Special advantages are obtained when the cap part of the burner head according to the invention is provided with nozzle ducts which are distributed around the circumference and in the installed position are aligned with the injector nozzle bores and completely covers the center part in the direction of the burner head face pointing to the flame, with the exception of a possibly existing spraying filler guide duct. The reason is that, in the case of a burner head according to the state of the art, the center part of the nozzle becomes very hot because of the flame development on the face of the center part, mainly when, in the case of high-speed flame spraying, a burner chamber with an expansion nozzle is additionally mounted on the face of the burner head. An insulated cooling for the center part of the nozzle would, because of its poor accessibility, result in high constructional expenditures and would be extremely difficult.
In contrast, as a result of the preferred arrangement of the center part and the cap part of the nozzle according to the invention, the center part is shielded from the flame by the cap part.
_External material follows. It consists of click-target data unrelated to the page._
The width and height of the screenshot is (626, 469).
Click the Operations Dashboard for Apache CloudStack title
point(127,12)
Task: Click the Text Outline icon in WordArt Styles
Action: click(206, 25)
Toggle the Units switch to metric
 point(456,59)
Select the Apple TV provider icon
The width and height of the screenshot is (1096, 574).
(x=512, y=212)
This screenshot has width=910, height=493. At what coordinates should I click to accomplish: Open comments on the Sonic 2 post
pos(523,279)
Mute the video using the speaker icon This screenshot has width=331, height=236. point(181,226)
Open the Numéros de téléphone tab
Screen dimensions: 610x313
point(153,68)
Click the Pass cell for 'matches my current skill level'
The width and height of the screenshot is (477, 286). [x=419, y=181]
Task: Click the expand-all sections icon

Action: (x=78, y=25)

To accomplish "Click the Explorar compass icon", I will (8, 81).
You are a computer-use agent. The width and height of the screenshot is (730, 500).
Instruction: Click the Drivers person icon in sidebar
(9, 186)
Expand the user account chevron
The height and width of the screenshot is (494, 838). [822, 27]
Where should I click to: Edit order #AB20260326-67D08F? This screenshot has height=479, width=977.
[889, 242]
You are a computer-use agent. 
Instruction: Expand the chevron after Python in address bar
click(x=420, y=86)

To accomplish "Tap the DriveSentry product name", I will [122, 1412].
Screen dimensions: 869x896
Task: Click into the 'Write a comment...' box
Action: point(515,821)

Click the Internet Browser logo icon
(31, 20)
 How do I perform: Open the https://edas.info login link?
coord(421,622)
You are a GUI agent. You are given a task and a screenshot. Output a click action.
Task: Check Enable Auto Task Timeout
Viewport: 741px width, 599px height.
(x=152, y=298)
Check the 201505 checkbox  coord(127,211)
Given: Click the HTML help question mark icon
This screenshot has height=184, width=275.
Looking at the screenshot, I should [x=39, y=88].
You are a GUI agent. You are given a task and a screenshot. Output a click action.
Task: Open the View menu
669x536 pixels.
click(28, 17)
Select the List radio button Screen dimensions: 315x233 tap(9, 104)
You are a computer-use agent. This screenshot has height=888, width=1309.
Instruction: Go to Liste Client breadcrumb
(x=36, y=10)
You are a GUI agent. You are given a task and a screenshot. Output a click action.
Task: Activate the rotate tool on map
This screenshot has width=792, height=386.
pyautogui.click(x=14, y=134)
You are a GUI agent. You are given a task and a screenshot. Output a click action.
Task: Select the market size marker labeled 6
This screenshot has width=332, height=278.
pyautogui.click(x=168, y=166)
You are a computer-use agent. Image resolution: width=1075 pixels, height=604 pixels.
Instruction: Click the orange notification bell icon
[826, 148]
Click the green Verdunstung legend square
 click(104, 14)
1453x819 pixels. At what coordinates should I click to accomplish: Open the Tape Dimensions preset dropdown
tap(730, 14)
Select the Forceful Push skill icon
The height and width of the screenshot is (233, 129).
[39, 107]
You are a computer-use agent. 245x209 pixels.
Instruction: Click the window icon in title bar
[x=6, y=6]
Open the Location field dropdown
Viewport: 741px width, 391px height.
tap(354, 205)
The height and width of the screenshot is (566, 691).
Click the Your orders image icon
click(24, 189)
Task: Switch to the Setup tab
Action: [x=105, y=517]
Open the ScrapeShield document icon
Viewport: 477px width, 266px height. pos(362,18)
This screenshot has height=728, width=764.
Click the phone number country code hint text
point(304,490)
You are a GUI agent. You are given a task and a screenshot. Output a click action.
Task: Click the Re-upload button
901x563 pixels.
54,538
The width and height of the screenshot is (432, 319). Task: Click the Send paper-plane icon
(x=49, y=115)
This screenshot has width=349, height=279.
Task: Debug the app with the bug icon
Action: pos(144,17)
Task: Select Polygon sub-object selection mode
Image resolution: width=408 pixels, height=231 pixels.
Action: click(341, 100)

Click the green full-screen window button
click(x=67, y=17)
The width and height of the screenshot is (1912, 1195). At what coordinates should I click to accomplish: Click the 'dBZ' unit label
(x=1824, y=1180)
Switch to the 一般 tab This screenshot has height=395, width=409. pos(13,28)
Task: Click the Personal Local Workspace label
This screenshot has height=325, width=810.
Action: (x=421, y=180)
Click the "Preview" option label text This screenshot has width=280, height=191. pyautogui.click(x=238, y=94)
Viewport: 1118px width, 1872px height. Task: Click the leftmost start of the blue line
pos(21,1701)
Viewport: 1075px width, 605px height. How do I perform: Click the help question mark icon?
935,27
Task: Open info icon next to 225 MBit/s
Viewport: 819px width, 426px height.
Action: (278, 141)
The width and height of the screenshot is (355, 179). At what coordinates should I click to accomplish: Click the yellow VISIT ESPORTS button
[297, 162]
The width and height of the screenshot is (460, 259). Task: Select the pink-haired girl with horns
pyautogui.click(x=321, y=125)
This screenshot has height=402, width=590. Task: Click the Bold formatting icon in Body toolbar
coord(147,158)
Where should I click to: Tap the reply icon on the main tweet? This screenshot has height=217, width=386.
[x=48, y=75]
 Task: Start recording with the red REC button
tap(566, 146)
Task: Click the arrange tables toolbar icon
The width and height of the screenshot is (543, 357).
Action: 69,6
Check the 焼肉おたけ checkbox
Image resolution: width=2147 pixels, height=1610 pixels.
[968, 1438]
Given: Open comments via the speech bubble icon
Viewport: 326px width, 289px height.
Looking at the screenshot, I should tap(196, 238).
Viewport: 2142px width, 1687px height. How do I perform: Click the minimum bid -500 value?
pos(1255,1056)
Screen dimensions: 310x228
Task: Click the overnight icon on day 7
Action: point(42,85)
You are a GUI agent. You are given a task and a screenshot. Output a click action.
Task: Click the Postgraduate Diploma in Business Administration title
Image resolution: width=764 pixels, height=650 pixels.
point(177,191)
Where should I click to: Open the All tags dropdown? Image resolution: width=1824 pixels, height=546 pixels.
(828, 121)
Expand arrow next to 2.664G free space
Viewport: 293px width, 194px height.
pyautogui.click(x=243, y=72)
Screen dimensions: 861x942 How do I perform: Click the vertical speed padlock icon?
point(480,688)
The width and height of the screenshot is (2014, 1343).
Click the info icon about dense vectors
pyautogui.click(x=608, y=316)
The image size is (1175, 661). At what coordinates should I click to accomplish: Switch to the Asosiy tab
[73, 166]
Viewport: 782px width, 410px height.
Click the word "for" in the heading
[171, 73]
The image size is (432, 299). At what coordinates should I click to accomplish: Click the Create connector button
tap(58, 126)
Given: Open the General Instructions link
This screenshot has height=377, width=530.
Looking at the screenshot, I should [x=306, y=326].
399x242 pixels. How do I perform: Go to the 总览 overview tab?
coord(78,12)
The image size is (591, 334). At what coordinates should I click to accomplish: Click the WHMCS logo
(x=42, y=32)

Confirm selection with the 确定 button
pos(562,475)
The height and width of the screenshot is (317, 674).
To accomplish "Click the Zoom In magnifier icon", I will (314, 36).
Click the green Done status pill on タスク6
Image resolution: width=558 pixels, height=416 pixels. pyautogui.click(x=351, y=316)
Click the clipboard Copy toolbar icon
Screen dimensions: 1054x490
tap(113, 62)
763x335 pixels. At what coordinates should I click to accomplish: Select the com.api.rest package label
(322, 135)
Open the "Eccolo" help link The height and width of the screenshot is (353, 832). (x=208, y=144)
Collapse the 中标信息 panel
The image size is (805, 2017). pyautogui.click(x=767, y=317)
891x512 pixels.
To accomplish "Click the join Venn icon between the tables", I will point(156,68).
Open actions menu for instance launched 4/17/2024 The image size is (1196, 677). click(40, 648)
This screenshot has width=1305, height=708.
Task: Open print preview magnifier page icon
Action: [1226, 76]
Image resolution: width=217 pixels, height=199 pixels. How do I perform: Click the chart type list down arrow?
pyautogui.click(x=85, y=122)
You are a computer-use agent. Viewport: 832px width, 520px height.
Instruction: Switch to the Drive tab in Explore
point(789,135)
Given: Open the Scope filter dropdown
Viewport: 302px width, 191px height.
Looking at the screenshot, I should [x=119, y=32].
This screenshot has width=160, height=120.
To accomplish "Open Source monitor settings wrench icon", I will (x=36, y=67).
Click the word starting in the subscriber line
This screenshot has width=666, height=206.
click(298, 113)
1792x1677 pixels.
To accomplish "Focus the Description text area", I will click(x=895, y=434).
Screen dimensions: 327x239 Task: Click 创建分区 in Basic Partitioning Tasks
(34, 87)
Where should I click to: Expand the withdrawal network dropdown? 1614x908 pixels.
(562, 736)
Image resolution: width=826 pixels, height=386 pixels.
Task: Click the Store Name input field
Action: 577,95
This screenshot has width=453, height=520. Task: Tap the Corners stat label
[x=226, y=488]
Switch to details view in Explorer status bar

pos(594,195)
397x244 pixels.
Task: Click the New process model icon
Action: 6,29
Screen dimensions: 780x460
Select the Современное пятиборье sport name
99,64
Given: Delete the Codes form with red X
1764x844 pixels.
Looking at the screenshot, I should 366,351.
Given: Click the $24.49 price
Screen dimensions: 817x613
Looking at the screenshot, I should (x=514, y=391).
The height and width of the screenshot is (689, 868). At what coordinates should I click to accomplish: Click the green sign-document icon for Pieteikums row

This measure by itself has the result that the thermal stress to the center part is clearly reduced. Furthermore, the heat generated on the burner head face is carried off within the cap part and therefore to the exterior side of the nozzle which is easily accessible for a cooling device. This also eliminates in a surprisingly simple manner the additional disadvantage of a burner head according to the state of the art which, because of the construction of the one fuel constituent duct as an annular gap between the center part and the cap part has only very few contact surfaces between these two parts and therefore has a deficient heat transfer from the center part to the cap part of the nozzle.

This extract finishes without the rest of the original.